A complexidade e a criatividade transformam os currículos educativos

Qualquer projeto de conhecimento deve ser ao mesmo tempo  projeto de conhecimento do conhecimento, a Complexidade inspira uma série de sugestões  meta-paradigmáticas para orientar o educador-designer de programas educacionais e, conferir marcos ao planejamento de uma estratégia mais flexível e integradora da organização dos conteúdos curriculares. Por Nicolás Malinowski.

Tradicionalmente, e desde a formação inicial até os níveis mais avançados, a questão dos conteúdos educacionais é organizado de uma forma linear: cada semestre ou trimestre representa uma coluna, e o estudante passa assim sucessivamente por uma etapa, através da sanção dos exames, até o final da sua trajetória de estudos.

Esta realidade não é monopólio de nenhuma área disciplinar em particular, mas sim herança de modelos cognoscitivos fundadores do pensamento moderno. O filósofo e sociólogo Auguste Comte, durante a primeira metade do século XIX, forneceu as bases doutrinais do positivismo, entendido como a fé no progresso contínuo da ciência e, conseqüentemente, da humanidade - ao mesmo tempo que a necessidade metodológica de uma disjunção disciplinar pensada como natural: "Uma disciplina se define completamente por seu objeto positivo e seu método de investigação" (1)


A forma de aquisição de conhecimento tem, portanto, evoluído, desde as bases de seu paradigma cartesiano-positivista dominante há mais de dois séculos, e tão intimamente associado com a ciência e a tecnologia baseada na ideia  hiperparcelação dos objetos de estudo.


Os problemas considerados e as soluções propostas são cada vez mais artificialmente simples e, consequentemente, não somos capazes de resolver os problemas mais fundamentais da humanidade, mais complexos e globais, para gerar formas muito perversas de condicionamento intelectual. (2)


Nesta perspectiva clássica, o currículo tende a ser concebido como uma metodologia própria às ciências da educação, contando com um propósito prévio e uma série de passos estruturados, mecânicos para obtê-lo.

La complejidad y la creatividad transforman los currículos educativos

Do planejamento educativo ao desenho estratégico
 

Hoje, se as sociedades parecem incapazes de lidar com problemas globais fundamentais (meio ambiente, Geopolítica, Direitos Humanos ...), é porque um déficit da inteligibilidade aparece claramente em um mundo onde as interdependências de todos os tipos aumentam, induzindo um processo rápido de obsolescência dos nossos quadros de pensamento e nossos conhecimentos técnicos, das nossas instituições e dos nossos métodos de gestão. 
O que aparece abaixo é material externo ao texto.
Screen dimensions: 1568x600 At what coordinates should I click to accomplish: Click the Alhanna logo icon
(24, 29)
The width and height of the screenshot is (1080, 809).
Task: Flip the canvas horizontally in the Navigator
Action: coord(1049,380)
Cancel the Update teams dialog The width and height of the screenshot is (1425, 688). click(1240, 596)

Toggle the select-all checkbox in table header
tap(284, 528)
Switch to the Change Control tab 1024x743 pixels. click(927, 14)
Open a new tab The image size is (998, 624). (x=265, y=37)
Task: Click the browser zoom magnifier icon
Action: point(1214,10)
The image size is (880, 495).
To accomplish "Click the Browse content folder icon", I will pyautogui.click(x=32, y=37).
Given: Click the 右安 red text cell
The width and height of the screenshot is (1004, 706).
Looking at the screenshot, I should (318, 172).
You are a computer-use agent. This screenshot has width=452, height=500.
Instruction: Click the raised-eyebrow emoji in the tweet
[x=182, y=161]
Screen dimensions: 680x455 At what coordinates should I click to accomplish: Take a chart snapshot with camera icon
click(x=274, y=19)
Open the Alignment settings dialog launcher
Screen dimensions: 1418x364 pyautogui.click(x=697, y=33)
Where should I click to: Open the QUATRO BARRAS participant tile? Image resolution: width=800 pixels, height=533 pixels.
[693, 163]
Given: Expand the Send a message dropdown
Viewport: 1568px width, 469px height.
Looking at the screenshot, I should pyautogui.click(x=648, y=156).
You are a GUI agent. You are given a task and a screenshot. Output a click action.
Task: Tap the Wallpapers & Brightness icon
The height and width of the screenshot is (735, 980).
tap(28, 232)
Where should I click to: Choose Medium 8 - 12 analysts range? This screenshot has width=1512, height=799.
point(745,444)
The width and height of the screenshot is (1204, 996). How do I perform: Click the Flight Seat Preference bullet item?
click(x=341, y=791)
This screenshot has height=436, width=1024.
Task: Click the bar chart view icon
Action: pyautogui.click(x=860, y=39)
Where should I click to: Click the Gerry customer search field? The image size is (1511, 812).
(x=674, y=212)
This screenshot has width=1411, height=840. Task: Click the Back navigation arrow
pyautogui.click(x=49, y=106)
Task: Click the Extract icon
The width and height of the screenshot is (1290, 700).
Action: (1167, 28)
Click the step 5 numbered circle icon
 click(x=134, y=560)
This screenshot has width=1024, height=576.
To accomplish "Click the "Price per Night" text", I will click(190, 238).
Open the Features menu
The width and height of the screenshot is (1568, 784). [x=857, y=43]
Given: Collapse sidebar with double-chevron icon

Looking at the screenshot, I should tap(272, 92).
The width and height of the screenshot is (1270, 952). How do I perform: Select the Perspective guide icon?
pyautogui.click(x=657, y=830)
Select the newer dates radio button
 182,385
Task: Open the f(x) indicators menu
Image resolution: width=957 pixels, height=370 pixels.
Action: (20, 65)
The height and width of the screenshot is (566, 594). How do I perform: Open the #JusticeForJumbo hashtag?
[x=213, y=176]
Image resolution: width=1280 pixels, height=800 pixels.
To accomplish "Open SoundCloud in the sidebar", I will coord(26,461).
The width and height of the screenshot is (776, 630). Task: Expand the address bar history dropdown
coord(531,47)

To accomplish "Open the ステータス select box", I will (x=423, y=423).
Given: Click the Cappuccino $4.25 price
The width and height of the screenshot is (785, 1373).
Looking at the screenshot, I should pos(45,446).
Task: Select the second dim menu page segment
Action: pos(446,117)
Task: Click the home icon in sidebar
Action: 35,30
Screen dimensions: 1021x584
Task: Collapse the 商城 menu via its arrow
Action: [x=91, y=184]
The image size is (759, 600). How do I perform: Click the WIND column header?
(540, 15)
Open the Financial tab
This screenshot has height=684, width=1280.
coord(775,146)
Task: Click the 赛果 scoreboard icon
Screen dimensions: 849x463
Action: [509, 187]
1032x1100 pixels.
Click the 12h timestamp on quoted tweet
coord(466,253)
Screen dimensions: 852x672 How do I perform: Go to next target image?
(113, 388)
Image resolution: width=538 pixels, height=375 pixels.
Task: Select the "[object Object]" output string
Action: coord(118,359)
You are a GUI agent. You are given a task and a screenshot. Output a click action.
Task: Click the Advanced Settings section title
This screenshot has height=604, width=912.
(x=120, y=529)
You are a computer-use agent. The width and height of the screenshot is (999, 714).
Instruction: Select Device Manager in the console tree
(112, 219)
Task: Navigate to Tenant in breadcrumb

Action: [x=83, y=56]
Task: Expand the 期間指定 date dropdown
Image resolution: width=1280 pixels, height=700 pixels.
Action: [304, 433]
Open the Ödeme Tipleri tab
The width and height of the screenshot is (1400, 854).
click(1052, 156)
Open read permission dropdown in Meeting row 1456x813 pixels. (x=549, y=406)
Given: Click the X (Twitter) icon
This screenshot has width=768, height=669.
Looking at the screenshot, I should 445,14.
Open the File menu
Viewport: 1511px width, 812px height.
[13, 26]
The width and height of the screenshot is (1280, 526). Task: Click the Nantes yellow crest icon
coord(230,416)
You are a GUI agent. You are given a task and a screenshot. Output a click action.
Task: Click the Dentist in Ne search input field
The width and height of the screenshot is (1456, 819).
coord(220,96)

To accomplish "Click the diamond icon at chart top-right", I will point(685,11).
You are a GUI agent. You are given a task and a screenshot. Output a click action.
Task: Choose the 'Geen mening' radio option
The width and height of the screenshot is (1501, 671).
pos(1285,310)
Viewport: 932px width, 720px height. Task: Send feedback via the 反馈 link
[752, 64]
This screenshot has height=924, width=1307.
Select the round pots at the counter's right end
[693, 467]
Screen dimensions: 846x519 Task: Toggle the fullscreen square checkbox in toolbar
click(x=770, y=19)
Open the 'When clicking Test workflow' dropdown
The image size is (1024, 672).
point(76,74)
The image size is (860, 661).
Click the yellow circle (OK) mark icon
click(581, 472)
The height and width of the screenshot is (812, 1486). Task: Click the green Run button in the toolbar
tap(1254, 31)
A Transdisciplinaridade induzida pela complexidade, permite teoricamente superar as simplificações de uma ciência muito ainda caracterizada pelo determinismo e pelo positivismo. Postular uma realidade que se impõe aos olhos do pesquisador e observador do mundo ao redor é, provavelmente, o primeiro erro intelectual para a produção e organização do conhecimento. 


Esta realidade só existe no olhar que colocamos sobre ela. Portanto, o conhecimento aparece como um produto objetivado, e tampouco objetivo, entre o que quer conhecer e incluir e o fenômeno observado cuja existência se supõe. A questão da ética do conhecimento torna-se central, liberando-se de marais pragmáticas ou políticas, e reafirmando - triunfalmente - o papel central do ser pensante na construção dos conhecimentos.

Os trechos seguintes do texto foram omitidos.